WHAT YOU HAVE TO DO ▸ Can you revise the Park Regis review from "In all my travels, I've" to "top-floor laundry room.", with "key cards" in place of "special keys"?

SUPPLIED PASSAGE ▸
—————
Though central Sydney is full of architectural showoffs -- buildings made to look like unfurled sails, etc, it remains a cluster of tightly packed skyscrapers that feels more East Asian than Australian. Street-level light is precious, so one point in favor of Park Regis is its location, nicely situated between two open spaces.
Town Hall, a block to the west, anchors a cluster of ornate Victorian buildings whose preservation has created a large sunny clearing in the dark forest of towers. (Town Hall is also the most central point in Sydney's railway network, with direct trains to most corners of the city.) To the east, Hyde Park, the eastern edge of the skyscraper-mass, is only a block away, opening into a series of parks that can lead you all the way to Sydney's greatest achievement, the Royal Botanical Garden (see separate review).
The rooms? Well, they certainly motivate you to get out of bed, turn off the telly, and get out into Sydney. Drab, cramped, and above all noisy (the windows are single-paned despite the busy street), they are not places to loiter in. Earplugs are a must unless you are the soundest of sleepers.
The rooms themselves offer few long views, though you can see a bit of Hyde Park from one side or of Town Hall from the other. The building is 45 storeys, but alas, the hotel occupies only floors 4-15. If you want to be higher than that, you'll have to buy one of the condos that fill the other floors up through 44. Come to think of it, that may be the point.
And yet, I would stay there again, just for the laundry room.
In all my travels, I've encountered hotels with top-floor restaurants, top-floor pools, and top-floor luxury suites reached only with special keys. But I've never encountered a top-floor laundry room.
Buy a packet of detergent from the friendly front desk, then soar to the pinnacle clutching your bag of sweat-soaked apparel. Behold! Stunning views to the west, north, and east are more than enough to hold your attention for a 34-minute wash cycle (Au$2 coins only), and they held mine even for the 45-minute dryer (Au$1).
—————
Data listing ▸
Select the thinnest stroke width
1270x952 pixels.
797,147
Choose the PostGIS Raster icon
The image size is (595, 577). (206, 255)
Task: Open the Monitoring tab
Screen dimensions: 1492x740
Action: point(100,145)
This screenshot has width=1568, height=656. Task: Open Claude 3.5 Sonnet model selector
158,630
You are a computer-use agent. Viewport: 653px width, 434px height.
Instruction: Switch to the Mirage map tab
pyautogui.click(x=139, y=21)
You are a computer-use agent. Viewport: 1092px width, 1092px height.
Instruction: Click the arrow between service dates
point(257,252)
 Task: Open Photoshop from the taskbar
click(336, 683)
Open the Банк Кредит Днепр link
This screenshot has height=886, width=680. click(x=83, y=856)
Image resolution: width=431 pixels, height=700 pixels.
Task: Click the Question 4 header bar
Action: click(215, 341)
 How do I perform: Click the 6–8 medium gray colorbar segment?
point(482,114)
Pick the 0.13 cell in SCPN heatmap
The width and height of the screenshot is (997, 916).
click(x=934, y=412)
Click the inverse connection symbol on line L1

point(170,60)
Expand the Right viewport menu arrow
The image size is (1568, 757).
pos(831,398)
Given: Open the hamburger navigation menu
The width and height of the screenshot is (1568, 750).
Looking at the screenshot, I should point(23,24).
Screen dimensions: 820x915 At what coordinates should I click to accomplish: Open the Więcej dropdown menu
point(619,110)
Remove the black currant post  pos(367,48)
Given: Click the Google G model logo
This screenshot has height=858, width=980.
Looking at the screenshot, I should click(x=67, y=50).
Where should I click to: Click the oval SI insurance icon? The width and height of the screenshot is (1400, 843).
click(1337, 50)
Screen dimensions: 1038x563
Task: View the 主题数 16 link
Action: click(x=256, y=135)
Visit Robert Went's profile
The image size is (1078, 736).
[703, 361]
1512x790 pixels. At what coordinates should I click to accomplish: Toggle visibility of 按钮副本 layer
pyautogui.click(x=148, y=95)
—————
EXERCISE RESULT ▸
In all my travels, I've encountered hotels with top-floor restaurants, top-floor pools, and top-floor luxury suites reached only with key cards. But I've never encountered a top-floor laundry room.